But the meatier issue is how her age now affects her career. Asked how she likes the indie circuit after spending so many years as a star in big-budget studio movies, she analyzes the question with surprising self-awareness. “The frustrating part is that the type of roles I’d be interested in are not really coming to me,” says Moore, who fidgets and balls herself into various contortions like a kid but speaks in her signature hoarse whisper. “I hate to say it’s a function of my age—but yes, I think in some ways it is. The majority of [female] roles are geared between 25 and 35.”
A dearth of star vehicles, though, clearly hasn’t hurt Moore’s fame, which throughout her career has been stoked less by reviews of her screen work than by chatter about such happenings as her two nude Vanity Fair covers—one taken in 1991 while she was seven months pregnant—and her marriages to fellow stars Willis and Kutcher, who was a barely pubescent 12 years old when Ghost debuted. (He’s now 31.)

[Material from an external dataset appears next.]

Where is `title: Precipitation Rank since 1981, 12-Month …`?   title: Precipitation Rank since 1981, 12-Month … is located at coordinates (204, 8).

In fact, critical kudos have never been Moore’s calling card—and she has never needed them. (She did receive a Golden Globe nomination for 1990’s Ghost despite the film’s tepid reviews; its most notable accomplishment was half a billion dollars in box office returns.) A surprising number of Moore’s movies continue to loom large in America’s collective memory—and on the Blockbuster shelf, a Darwinian environment that ruthlessly weeds out anything the public no longer cares to take home. Throughout the Nineties, Moore embodied a sort of heroic femininity—rare beauty, great ambition and enough brains—that mirrored a pre-9/11, prerecession confidence in American exceptionalism. Her Hollywood ascendancy gained momentum from A Few Good Men and Indecent Proposal and steamrolled over such career speed bumps as The Scarlet Letter, in which she took a thespian turn that earned her much critical disdain. In 1996 she became the highest-paid actress to date with her $12 million paycheck for the unloved Striptease. Then, at the height of her prowess, Moore produced and starred in Ridley Scott’s G.I. Jane, a film that put forward the then radical notion that women should have the right to serve in active combat. Or at least women as buff as Moore. For the part, Moore shaved her head and mastered a one-armed push-up; during a brutal fight scene with Viggo Mortensen, she growled the jaw-dropping line “Suck my dick!” The movie, as she puts it, “got slammed.”
“I think G.I. Jane got hit because I was paid $12 million to do Striptease,” says Moore. “In a sense, Striptease was a film where women felt I betrayed them. G.I. Jane is a film where men felt I betrayed them. The focus went on that paycheck.”